▶ **PROBLEM TO SOLVE**:
Answer these questions from the HIV-1 vaccine abstract:
(a) What capacity of HIV-1 does the abstract give as one reason it is a difficult target for vaccine development?
(b) What methods were used to deduce the ancestral state of the HIV-1 clade B protein?
(c) In which cells were the gp160 and gp140 versions of the gene tested for functionality?

▶ **SELECTED EXTRACT**:
--

Background: HIV-1 has proven to be an extremely difficult target for vaccine development, in part because of its capacity to mutate to escape immunologic recognition. Furthermore, circulating strains are becoming more and more divergent with time. Thus, one conundrum facing vaccine developers is the choice of viral strains from which to formulate immunogens capable of eliciting broad immunity.

Methods: We have designed candidate vaccines that encompass the common features of present day viruses through reconstruction of their ancestral states. The ancestral state of the HIV-1 clade B protein (An1-EnvB) was deduced using maximum likelihood methods, and the gene was synthesized following human codon usage optimization. gp160 and gp140 versions of the gene were tested for functionality in transfected COS-7 and GHOST cells. An1-EnvB DNA was used to immunize rabbits via Gene Gun and tested for generation of neutralizing antibodies against a variety of primary and culture-adapted HIV strains in a cMAGI assay.

--

▶ **Saved entries**:
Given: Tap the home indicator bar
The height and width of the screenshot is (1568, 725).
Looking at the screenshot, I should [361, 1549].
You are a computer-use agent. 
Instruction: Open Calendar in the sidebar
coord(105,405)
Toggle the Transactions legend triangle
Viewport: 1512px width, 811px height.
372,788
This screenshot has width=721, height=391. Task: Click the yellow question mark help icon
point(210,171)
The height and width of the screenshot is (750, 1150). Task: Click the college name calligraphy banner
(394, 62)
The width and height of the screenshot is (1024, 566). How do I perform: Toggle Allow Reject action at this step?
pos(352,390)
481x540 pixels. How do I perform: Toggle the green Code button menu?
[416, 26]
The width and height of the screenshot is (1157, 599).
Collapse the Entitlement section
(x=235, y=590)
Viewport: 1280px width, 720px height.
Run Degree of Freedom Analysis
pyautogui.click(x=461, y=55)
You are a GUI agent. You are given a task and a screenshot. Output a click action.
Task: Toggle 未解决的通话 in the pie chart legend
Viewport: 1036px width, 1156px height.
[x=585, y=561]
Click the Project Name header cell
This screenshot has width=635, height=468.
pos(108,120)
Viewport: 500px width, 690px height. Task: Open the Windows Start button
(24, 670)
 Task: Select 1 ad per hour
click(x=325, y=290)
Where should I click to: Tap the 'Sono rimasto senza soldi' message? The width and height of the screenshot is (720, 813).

--

▶ **REPLY TO THE TASK**:
(a) Its capacity to mutate to escape immunologic recognition.
(b) Maximum likelihood methods.
(c) Transfected COS-7 and GHOST cells.